___ Selected extract ___
In April 1796, Sheridan staged the performance of Vortigern and Rowena at Drury Lane theater. But trouble was brewing: although the first few acts were received enthusiastically, the writing went drastically downhill, and several skeptical actors overplayed their lines for effect. One, John Philip Kemble, the era’s leading theater performer, stole the show in the final act by pronouncing the line “and when this solemn mockery is ended” in a rumbling, drawn-out, overly dramatic voice, prompting minutes of laughter and whistling from the audience. When the curtain came down, the audience erupted into both applause and booing, and a fight erupted in the pit between those who believed the work was genuine, and those who did not.

London was divided. On the one hand, Malone and his supporters saw the Irelands’ collection as an elaborate and heartless deception. On the other, there were those who steadfastly wanted to believe that they were authentic, and that a true goldmine of Shakespeare’s lost works had been uncovered. Boswell and other diehard believers, including Poet Laureate Henry Pye, had even drawn up a “Certificate of Belief” stating that they “entertained no doubt whatsoever as to the validity of the Shakespearean production.” The latter camp, however, was about to be bitterly disappointed. Late in 1796 William Henry Ireland published An Authentic Account of the Shaksperian Manuscripts—in which he confessed that the entire collection were forged.

Knowing that his father was an obsessive collector of Shakespearean memorabilia, William Henry had staged the very first document—the mortgage deed—by copying Shakespeare’s signature from a facsimile printed in an edition of his plays. Doctoring the ink made the writing look aged. Blank pages were torn from old books as a cheap supply of old paper, and scorching the papers with a candle gave them a convincing brown tinge.

As time went by and Samuel’s collection began to gain prominence, William Henry grew bolder in his forgeries. Extracts from Shakespeare’s plays were rewritten with spellings tweaked and lines reworked, sometimes with entirely new sections added. The love letter to Anne Hathaway was made up entirely—as was the entire script of Vortigern and Rowena. No wonder Sheridan had found the text so badly written; it appeared to have been written by a 19-year-old.
___ Stored rows ___
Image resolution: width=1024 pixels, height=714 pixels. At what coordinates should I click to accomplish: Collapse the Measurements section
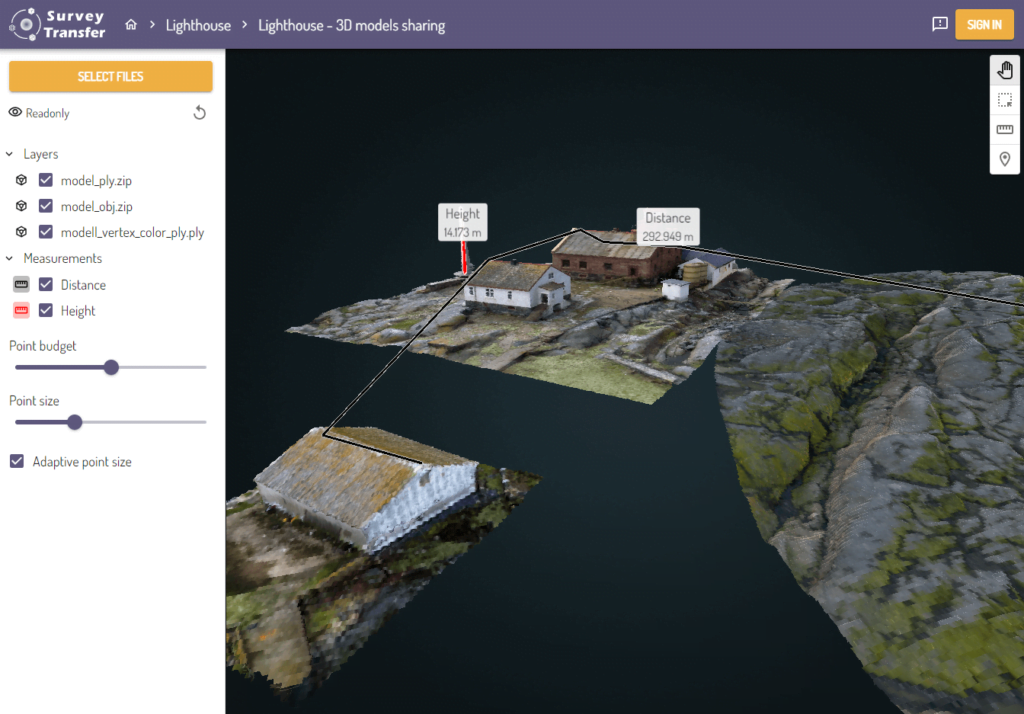[x=10, y=258]
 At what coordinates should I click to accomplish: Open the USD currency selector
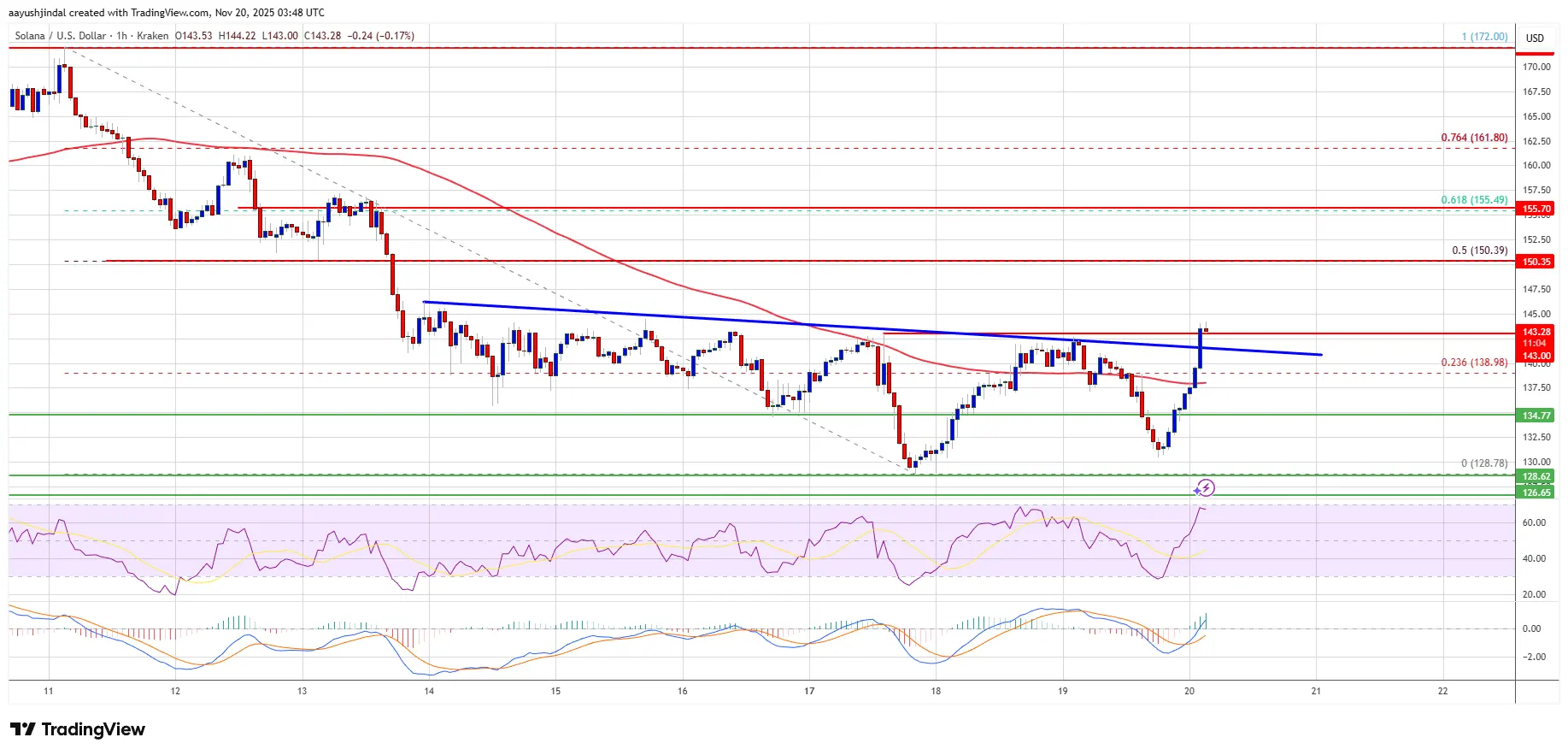click(1535, 38)
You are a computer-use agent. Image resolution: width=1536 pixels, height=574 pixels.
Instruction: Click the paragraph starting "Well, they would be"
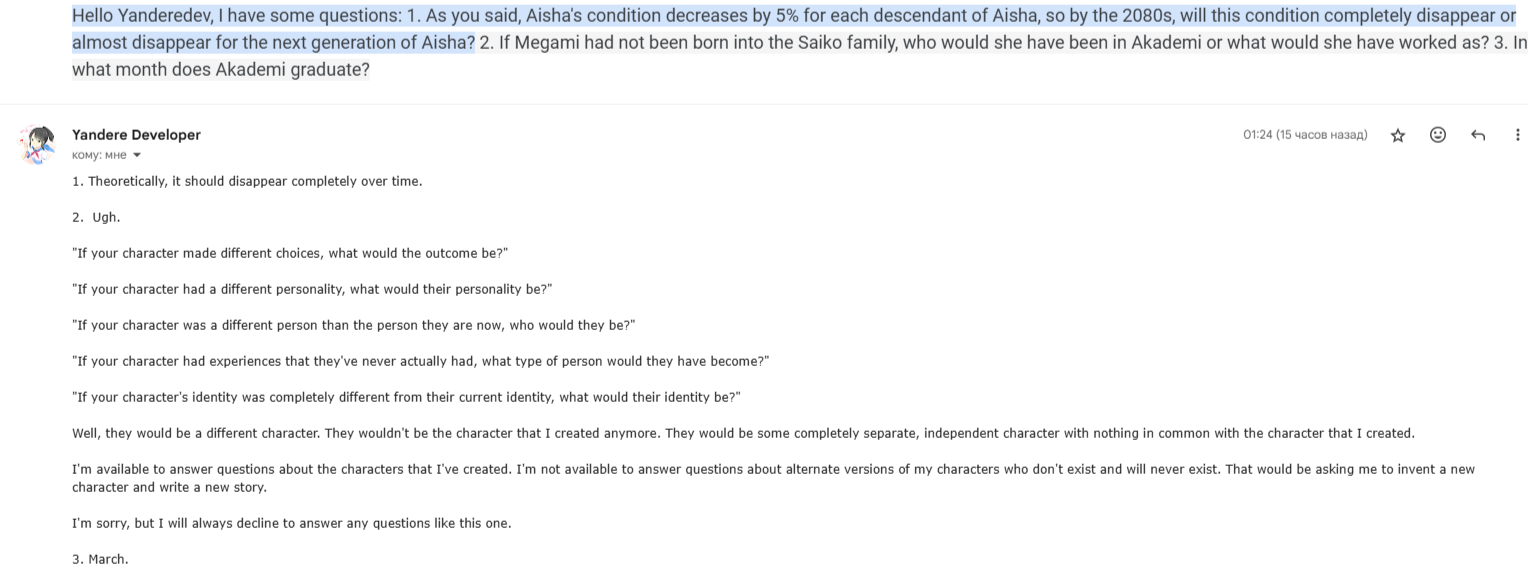(743, 433)
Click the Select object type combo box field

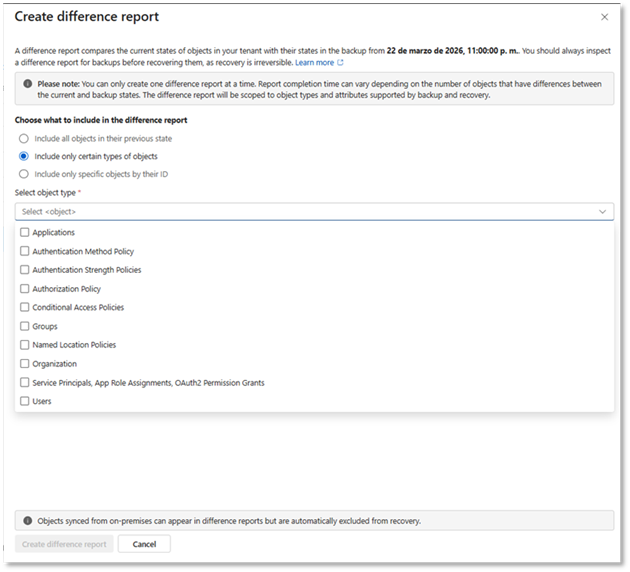pyautogui.click(x=300, y=212)
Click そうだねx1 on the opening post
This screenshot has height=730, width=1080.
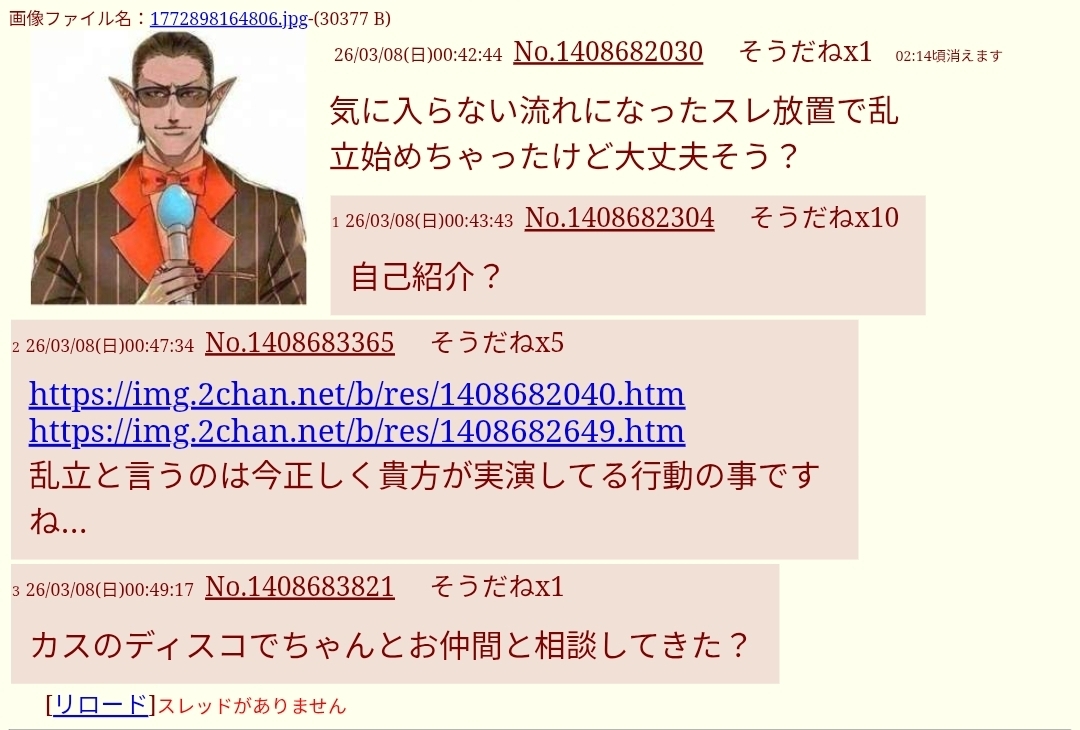[805, 52]
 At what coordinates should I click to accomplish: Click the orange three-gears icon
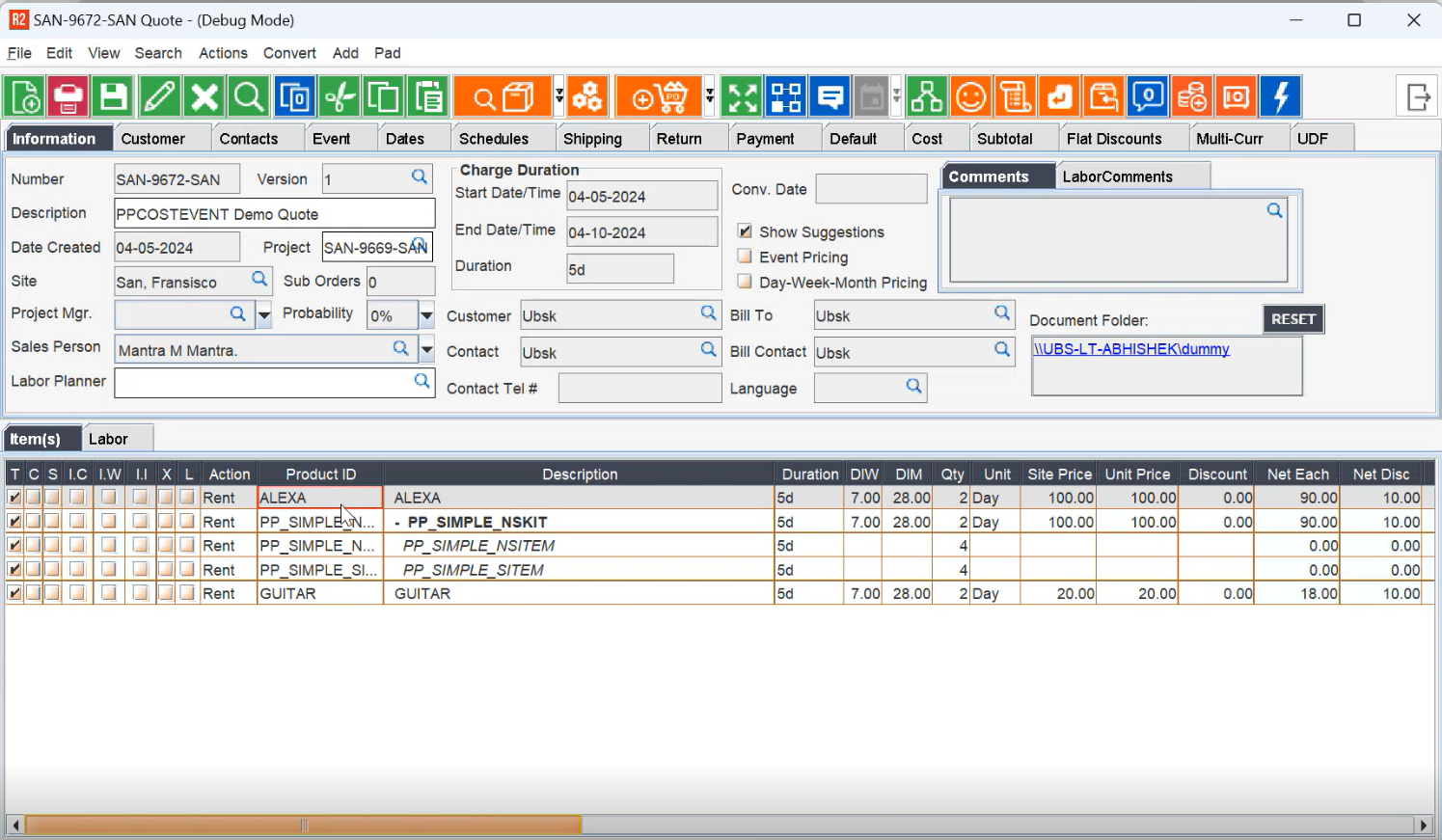587,97
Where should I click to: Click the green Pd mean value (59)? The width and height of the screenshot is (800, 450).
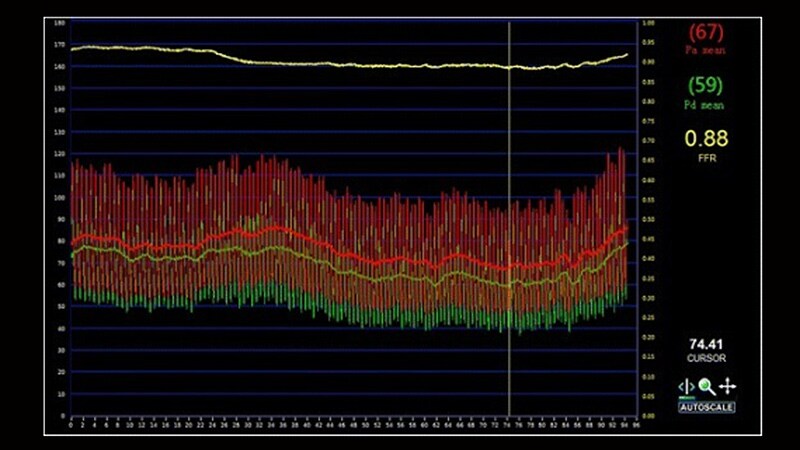click(706, 87)
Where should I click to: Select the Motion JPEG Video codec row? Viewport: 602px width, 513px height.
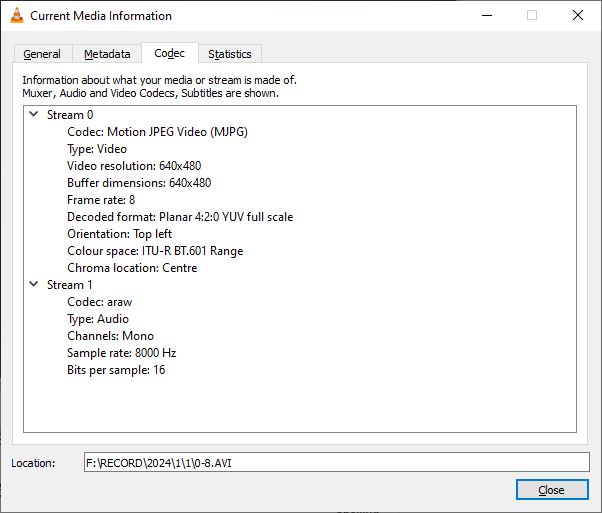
___
Problem to work on: In the passage on the Shakespeare forgeries, what did William Henry Ireland use to give the papers a brown tinge? This material comes from a different source than the passage on the Shakespeare forgeries.

Problem solution: He scorched the papers with a candle.